PERSIB Bandung selalu punya tempat istimewa di hati bolamania
nasional. Kekaguman dan kecintaan mereka, para penggila sepak bola
nasional, menyebar ke seantero negeri. Melewati batas wilayah Bandung dan Jawa Barat,
tempat jagoan Bandung dibidani. Kemegahan sepak bolanya tidak mampu
ditepis. Selalu memanggil dan menggali perhatian para pecandu sepak bola
nasional untuk tidak sekejap pun melepaskan perhatiannya pada sosok
Persib Bandung.
Tak peduli prestasinya tengah tenggelam, pesona Pangeran Biru julukan
lain Persib Bandung– tetap membius bolamania nasional. Stadion
Siliwangi, Bandung, markas keramatnya, tidak pernah sepi dari dendang
riang penggilanya. Bobotoh setianya tetap saja tumplek dan menyatu di
sana. Tidak sekalipun mereka pergi menjauh. Apalagi berpaling hati.

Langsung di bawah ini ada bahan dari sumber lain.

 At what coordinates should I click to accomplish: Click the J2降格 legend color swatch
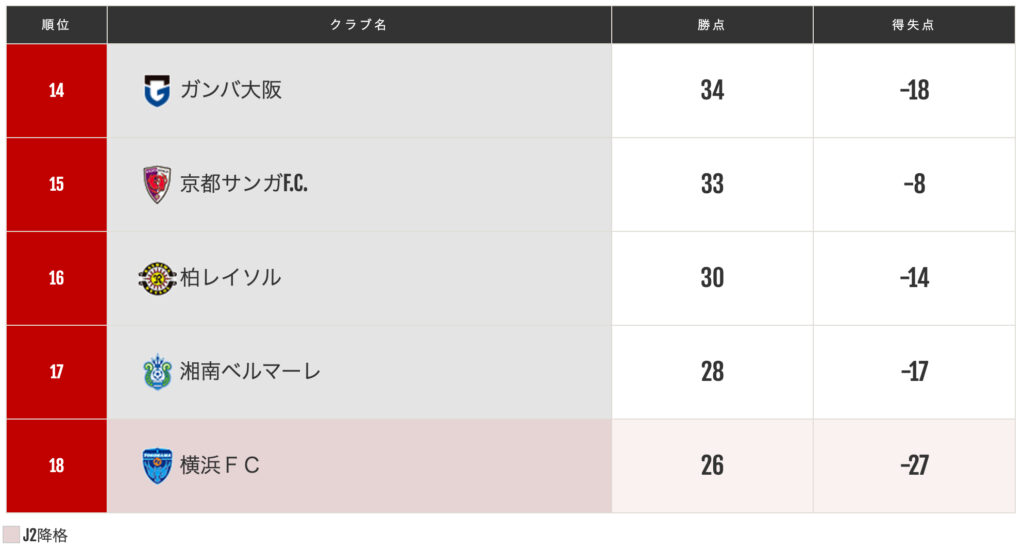coord(12,535)
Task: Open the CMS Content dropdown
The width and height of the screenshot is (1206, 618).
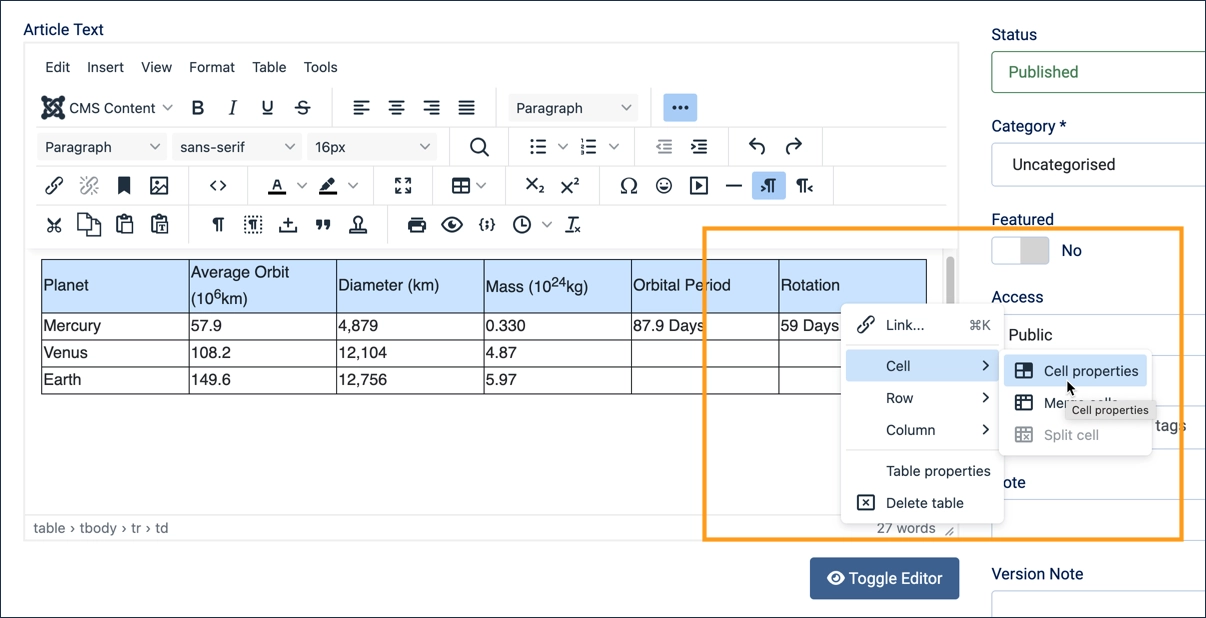Action: pos(106,107)
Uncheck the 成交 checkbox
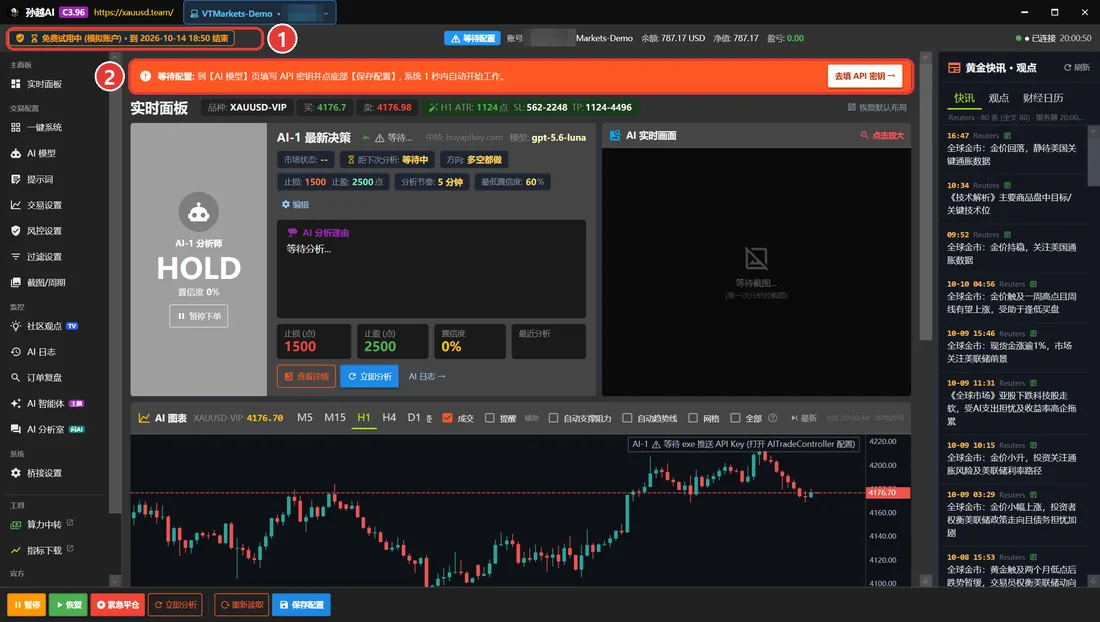The height and width of the screenshot is (622, 1100). [447, 418]
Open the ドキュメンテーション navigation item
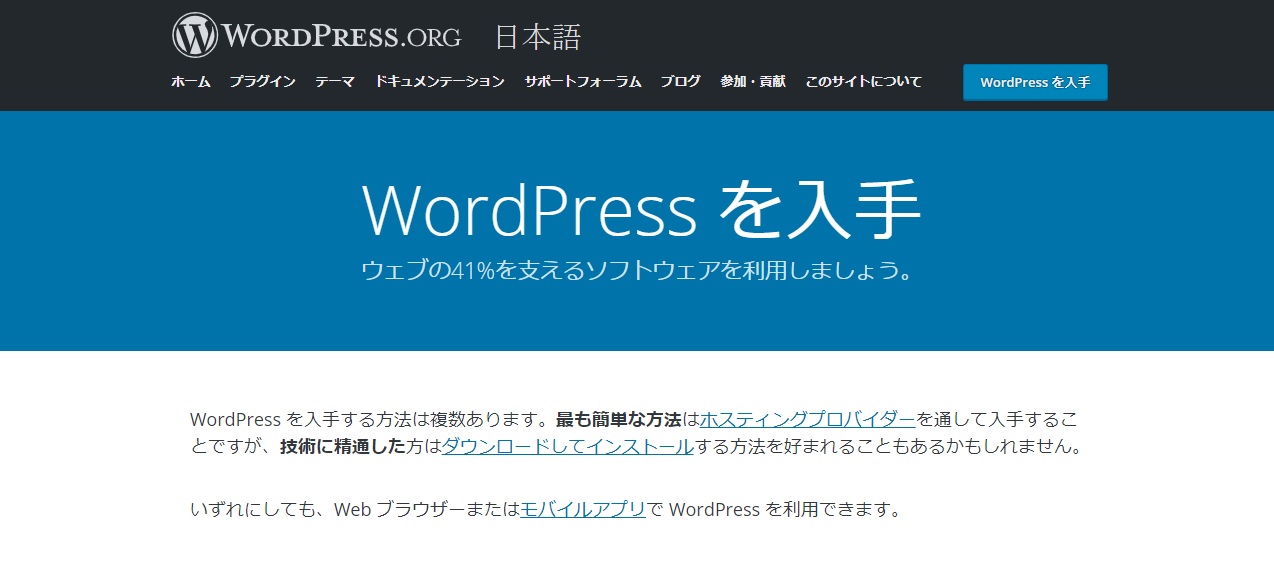The image size is (1274, 584). 441,82
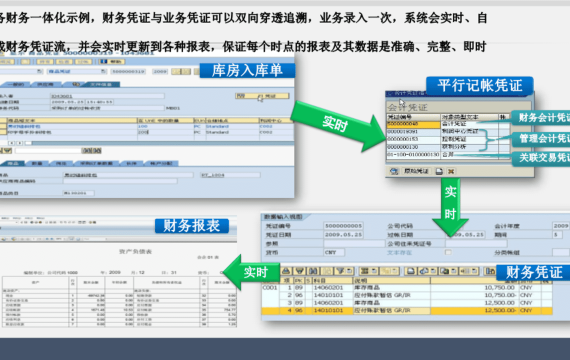This screenshot has width=570, height=360.
Task: Open the 商品凭证 dropdown in goods receipt header
Action: (104, 72)
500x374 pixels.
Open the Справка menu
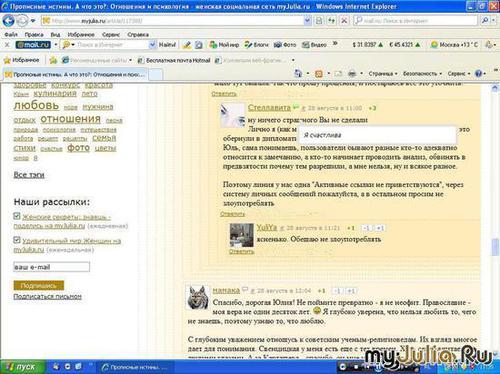[x=138, y=34]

Tetap setia mendampingi timnya mesti air mata terus mengucur.
Yang paling fenomenal Stadion Utama Senayan, Jakarta, selalu penuh
oleh ribuan pendukung Persib dan bolamania nasional, jika jagoan Bandung
menembus babak final Divisi Perserikatan dan Divisi Utama Liga
Indonesia. Menjadi aset penyelenggara pertandingan yang paling
menggiurkan adalah ikon yang tidak terbantahkan. Tidak terhapus oleh
zaman.
“Sungguh. Kalau siaran langsung sepak bola di Indonesia tidak dibagi
rata antar stasiun televisi nasional, banyak stasiun yang ingin membeli
hak siar pertandingan Persib,” jelas Asdedi, salah seorang produser
televisi ANTV, sebelum hak siar jatuh ke stasiun televisi tersebut.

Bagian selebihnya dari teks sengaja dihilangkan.